Available records:

_ _ _

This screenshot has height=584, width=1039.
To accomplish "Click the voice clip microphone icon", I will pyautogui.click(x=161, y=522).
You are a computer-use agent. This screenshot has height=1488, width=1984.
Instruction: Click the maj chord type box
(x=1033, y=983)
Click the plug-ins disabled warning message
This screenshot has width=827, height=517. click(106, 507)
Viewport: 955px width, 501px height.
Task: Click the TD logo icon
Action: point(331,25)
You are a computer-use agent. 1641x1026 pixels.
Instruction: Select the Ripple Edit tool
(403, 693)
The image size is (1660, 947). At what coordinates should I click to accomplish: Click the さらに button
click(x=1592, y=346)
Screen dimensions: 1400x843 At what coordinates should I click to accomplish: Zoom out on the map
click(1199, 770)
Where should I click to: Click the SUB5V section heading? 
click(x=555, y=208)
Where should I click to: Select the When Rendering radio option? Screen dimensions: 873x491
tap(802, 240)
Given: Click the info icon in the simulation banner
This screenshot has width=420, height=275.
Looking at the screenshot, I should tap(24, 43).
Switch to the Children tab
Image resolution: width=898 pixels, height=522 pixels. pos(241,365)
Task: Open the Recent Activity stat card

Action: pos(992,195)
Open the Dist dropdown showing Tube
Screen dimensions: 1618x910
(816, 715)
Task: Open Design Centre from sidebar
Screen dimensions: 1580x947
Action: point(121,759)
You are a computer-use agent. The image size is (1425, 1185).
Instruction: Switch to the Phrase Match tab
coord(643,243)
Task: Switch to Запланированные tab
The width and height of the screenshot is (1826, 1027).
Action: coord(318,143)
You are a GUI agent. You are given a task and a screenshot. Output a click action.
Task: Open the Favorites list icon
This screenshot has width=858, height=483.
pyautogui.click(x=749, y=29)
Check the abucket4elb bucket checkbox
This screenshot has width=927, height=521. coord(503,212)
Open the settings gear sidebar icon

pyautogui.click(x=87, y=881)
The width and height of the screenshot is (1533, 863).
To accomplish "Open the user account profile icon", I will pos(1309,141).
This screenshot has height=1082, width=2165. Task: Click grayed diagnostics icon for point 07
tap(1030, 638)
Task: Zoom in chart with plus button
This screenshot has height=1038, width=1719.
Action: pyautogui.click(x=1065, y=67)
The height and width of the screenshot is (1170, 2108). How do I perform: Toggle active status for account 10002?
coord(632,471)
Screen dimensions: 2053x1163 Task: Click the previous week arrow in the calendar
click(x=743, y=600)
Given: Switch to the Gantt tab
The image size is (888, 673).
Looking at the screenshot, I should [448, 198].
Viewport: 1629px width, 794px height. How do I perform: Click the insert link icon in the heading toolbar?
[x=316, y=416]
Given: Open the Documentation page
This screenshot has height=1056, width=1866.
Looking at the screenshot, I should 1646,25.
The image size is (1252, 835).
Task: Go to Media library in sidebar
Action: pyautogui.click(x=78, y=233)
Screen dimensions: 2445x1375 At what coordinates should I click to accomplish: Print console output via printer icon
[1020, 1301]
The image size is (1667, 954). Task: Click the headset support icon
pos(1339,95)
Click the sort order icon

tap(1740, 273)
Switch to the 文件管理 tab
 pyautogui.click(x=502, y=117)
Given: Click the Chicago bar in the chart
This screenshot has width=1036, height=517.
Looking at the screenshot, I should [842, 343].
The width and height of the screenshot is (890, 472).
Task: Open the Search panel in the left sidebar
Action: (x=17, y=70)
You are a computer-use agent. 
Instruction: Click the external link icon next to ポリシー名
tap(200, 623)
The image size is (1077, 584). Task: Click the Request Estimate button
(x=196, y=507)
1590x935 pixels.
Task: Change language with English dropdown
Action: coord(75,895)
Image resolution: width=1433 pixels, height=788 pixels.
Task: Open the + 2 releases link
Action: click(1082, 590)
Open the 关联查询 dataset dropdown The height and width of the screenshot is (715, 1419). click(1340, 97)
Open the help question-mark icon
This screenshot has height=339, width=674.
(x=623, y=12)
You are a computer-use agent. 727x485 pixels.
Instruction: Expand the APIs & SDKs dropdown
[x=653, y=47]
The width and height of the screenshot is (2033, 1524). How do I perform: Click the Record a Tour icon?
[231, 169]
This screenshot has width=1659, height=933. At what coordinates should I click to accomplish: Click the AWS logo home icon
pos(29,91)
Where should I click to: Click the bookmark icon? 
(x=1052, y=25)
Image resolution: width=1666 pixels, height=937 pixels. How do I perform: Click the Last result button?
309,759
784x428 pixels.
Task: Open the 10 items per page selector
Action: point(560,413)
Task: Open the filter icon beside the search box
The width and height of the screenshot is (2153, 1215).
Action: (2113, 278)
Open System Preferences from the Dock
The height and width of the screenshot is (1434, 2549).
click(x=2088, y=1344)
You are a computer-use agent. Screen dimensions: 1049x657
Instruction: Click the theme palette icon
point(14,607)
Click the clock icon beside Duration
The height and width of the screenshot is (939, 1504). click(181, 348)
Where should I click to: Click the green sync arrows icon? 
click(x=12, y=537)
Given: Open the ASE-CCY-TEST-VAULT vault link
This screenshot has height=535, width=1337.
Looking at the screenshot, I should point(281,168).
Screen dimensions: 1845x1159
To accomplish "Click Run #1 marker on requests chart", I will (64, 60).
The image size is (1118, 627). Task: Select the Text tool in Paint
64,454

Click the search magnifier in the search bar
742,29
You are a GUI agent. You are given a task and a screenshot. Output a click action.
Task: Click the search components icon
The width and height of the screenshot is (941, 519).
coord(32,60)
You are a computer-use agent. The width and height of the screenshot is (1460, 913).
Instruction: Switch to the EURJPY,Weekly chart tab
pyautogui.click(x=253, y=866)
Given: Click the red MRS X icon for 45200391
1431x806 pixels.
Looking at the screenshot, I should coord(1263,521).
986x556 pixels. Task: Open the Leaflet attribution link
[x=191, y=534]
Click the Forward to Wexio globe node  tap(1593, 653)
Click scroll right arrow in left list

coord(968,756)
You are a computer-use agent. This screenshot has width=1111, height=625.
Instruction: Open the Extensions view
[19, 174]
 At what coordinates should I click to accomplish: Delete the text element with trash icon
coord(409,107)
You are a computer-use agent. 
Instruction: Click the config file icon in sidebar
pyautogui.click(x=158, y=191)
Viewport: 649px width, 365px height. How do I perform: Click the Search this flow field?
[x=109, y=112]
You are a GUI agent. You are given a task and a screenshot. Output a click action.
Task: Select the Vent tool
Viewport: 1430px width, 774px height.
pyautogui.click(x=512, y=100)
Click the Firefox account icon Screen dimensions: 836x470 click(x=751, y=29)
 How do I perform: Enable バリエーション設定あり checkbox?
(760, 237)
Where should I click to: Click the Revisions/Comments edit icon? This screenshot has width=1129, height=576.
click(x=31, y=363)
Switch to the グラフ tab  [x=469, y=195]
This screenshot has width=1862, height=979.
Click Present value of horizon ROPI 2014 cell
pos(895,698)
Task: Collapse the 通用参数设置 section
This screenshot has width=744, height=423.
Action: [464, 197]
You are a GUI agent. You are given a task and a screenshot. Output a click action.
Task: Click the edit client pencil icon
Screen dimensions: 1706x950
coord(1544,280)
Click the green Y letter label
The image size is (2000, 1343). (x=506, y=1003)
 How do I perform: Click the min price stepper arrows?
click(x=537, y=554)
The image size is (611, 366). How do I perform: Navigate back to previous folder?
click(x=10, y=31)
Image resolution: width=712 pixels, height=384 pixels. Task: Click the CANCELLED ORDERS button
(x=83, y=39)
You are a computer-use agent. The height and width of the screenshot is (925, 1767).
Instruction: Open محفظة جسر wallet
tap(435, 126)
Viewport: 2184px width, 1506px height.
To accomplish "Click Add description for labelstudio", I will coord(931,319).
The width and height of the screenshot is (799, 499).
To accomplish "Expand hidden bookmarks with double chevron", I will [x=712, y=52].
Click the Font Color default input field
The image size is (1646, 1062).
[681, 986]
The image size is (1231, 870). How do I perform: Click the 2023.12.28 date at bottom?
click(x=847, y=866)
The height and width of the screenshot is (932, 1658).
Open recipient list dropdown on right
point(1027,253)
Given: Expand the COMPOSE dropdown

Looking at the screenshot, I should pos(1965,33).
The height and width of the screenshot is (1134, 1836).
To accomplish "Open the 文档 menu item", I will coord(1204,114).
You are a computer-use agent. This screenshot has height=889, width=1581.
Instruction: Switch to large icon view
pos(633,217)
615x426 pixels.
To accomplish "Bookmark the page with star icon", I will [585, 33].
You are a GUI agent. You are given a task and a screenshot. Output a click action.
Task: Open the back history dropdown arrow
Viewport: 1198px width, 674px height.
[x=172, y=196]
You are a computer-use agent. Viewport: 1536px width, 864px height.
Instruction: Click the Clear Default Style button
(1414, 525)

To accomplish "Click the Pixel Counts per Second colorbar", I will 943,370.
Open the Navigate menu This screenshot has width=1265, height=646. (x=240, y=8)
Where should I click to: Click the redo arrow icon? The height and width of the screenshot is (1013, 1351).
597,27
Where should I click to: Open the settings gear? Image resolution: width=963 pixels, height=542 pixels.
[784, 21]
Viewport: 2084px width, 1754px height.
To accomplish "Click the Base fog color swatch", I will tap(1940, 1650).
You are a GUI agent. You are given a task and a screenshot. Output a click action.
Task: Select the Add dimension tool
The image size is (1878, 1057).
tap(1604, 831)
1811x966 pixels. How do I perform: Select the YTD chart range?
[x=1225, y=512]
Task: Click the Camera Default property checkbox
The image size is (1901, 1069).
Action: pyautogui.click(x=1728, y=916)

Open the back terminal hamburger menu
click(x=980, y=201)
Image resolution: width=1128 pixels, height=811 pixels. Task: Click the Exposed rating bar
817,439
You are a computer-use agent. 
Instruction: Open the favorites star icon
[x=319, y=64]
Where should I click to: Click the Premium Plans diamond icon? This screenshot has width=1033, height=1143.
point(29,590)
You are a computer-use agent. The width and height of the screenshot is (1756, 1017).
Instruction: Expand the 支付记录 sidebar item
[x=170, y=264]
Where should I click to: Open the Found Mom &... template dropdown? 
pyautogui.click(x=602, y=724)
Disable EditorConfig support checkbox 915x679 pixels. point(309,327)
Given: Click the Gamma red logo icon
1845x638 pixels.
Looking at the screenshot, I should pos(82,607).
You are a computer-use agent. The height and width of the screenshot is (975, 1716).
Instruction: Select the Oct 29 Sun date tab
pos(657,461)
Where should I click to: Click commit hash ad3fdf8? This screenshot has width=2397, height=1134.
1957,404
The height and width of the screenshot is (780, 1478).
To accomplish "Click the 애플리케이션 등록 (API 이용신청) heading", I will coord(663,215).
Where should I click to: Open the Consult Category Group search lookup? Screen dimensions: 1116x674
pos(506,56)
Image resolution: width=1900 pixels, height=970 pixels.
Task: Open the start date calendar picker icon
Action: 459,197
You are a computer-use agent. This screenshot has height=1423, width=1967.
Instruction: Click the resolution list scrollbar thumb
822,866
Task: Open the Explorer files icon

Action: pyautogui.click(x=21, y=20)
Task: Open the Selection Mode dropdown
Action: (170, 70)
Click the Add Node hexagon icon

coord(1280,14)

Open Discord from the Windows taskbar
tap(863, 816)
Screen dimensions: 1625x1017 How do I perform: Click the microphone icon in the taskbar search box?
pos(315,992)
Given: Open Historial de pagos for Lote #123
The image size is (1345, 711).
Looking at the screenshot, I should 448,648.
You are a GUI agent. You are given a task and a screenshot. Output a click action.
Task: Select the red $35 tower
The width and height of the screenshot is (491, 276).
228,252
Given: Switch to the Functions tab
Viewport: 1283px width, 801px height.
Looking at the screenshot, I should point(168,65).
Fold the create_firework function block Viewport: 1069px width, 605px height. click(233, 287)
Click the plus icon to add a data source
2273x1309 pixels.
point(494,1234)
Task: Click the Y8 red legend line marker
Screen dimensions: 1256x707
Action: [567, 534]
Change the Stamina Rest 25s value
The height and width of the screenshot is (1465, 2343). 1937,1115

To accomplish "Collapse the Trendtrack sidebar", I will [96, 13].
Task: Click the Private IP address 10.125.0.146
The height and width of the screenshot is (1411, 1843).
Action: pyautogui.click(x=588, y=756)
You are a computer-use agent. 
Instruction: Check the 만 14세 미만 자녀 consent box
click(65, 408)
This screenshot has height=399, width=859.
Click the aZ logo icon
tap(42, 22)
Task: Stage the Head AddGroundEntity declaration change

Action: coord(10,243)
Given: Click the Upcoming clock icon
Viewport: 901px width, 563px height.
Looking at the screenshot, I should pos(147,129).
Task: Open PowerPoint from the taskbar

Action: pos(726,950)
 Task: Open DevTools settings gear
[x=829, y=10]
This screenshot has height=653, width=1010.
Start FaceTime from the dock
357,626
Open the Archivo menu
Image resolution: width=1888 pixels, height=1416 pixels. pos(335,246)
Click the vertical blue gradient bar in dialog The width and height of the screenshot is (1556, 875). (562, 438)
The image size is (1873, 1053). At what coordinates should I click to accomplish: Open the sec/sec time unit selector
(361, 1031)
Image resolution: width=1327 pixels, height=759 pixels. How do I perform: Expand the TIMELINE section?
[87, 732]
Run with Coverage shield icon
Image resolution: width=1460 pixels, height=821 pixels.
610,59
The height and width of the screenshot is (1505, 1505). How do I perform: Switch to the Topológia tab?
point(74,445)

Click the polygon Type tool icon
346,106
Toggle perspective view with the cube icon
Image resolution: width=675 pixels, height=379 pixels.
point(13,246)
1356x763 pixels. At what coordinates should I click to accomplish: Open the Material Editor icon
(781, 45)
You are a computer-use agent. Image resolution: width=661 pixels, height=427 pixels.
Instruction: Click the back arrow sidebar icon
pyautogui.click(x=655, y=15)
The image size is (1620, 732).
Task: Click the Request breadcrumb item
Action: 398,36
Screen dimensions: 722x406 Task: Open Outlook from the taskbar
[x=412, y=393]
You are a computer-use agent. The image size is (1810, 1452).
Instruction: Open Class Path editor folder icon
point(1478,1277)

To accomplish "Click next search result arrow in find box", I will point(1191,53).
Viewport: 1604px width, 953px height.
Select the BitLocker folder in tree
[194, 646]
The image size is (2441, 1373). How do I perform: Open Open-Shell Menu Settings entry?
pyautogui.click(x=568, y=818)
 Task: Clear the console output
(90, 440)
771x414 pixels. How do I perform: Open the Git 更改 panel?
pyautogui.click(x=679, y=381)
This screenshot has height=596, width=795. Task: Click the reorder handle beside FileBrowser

_ _ _

Where the line holding "Image resolution: width=1666" appears in the listing above, start reproducing exactly, and end with the line holding "Given: Open the ASE-CCY-TEST-VAULT vault link".

Image resolution: width=1666 pixels, height=937 pixels. How do I perform: Click the Last result button?
309,759
784x428 pixels.
Task: Open the 10 items per page selector
Action: point(560,413)
Task: Open the filter icon beside the search box
The width and height of the screenshot is (2153, 1215).
Action: (2113, 278)
Open System Preferences from the Dock
The height and width of the screenshot is (1434, 2549).
click(x=2088, y=1344)
You are a computer-use agent. Screen dimensions: 1049x657
Instruction: Click the theme palette icon
point(14,607)
Click the clock icon beside Duration
The height and width of the screenshot is (939, 1504). click(181, 348)
Where should I click to: Click the green sync arrows icon? 
click(x=12, y=537)
Given: Open the ASE-CCY-TEST-VAULT vault link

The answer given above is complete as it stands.